Set out the records below as a numbered list, skipping any blank lines.

* START Data supplied *

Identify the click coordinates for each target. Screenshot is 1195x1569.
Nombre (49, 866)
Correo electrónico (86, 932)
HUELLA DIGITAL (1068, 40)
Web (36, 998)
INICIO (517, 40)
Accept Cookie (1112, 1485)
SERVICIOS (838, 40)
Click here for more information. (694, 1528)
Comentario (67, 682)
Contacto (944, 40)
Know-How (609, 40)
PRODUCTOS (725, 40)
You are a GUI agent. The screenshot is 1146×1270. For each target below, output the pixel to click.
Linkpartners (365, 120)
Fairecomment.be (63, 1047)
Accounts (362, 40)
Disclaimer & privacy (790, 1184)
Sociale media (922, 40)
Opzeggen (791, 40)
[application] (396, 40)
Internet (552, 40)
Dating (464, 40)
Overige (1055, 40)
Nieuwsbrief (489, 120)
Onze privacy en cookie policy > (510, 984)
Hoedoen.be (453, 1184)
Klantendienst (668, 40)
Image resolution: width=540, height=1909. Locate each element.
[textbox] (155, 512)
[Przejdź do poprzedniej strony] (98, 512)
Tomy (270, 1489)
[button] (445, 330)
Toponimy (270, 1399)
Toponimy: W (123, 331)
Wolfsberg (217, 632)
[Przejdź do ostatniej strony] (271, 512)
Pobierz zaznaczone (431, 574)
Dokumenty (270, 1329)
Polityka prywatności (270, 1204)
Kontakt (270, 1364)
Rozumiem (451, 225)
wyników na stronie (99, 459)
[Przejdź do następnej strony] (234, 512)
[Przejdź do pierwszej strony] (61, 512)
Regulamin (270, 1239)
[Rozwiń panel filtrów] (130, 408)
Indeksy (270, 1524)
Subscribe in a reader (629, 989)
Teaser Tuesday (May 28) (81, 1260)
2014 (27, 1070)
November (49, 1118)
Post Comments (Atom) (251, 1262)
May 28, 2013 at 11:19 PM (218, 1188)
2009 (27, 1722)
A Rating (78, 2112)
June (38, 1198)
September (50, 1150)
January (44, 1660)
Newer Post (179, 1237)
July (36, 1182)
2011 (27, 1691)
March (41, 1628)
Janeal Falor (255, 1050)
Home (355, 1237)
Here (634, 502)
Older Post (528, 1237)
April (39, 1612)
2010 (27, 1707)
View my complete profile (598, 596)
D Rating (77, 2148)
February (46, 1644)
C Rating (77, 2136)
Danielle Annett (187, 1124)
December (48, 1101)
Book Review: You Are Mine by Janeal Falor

* END Data supplied *

§ Full answer
1. Identify the click coordinates for each target. Screenshot is 1195x1569.
2. Nombre (49, 866)
3. Correo electrónico (86, 932)
4. HUELLA DIGITAL (1068, 40)
5. Web (36, 998)
6. INICIO (517, 40)
7. Accept Cookie (1112, 1485)
8. SERVICIOS (838, 40)
9. Click here for more information. (694, 1528)
10. Comentario (67, 682)
11. Contacto (944, 40)
12. Know-How (609, 40)
13. PRODUCTOS (725, 40)
14. You are a GUI agent. The screenshot is 1146×1270. For each target below, output the pixel to click.
15. Linkpartners (365, 120)
16. Fairecomment.be (63, 1047)
17. Accounts (362, 40)
18. Disclaimer & privacy (790, 1184)
19. Sociale media (922, 40)
20. Opzeggen (791, 40)
21. [application] (396, 40)
22. Internet (552, 40)
23. Dating (464, 40)
24. Overige (1055, 40)
25. Nieuwsbrief (489, 120)
26. Onze privacy en cookie policy > (510, 984)
27. Hoedoen.be (453, 1184)
28. Klantendienst (668, 40)
29. Image resolution: width=540, height=1909. Locate each element.
30. [textbox] (155, 512)
31. [Przejdź do poprzedniej strony] (98, 512)
32. Tomy (270, 1489)
33. [button] (445, 330)
34. Toponimy (270, 1399)
35. Toponimy: W (123, 331)
36. Wolfsberg (217, 632)
37. [Przejdź do ostatniej strony] (271, 512)
38. Pobierz zaznaczone (431, 574)
39. Dokumenty (270, 1329)
40. Polityka prywatności (270, 1204)
41. Kontakt (270, 1364)
42. Rozumiem (451, 225)
43. wyników na stronie (99, 459)
44. [Przejdź do następnej strony] (234, 512)
45. [Przejdź do pierwszej strony] (61, 512)
46. Regulamin (270, 1239)
47. [Rozwiń panel filtrów] (130, 408)
48. Indeksy (270, 1524)
49. Subscribe in a reader (629, 989)
50. Teaser Tuesday (May 28) (81, 1260)
51. 2014 (27, 1070)
52. November (49, 1118)
53. Post Comments (Atom) (251, 1262)
54. May 28, 2013 at 11:19 PM (218, 1188)
55. 2009 (27, 1722)
56. A Rating (78, 2112)
57. June (38, 1198)
58. September (50, 1150)
59. January (44, 1660)
60. Newer Post (179, 1237)
61. July (36, 1182)
62. 2011 (27, 1691)
63. March (41, 1628)
64. Janeal Falor (255, 1050)
65. Home (355, 1237)
66. Here (634, 502)
67. Older Post (528, 1237)
68. April (39, 1612)
69. 2010 (27, 1707)
70. View my complete profile (598, 596)
71. D Rating (77, 2148)
72. February (46, 1644)
73. C Rating (77, 2136)
74. Danielle Annett (187, 1124)
75. December (48, 1101)
76. Book Review: You Are Mine by Janeal Falor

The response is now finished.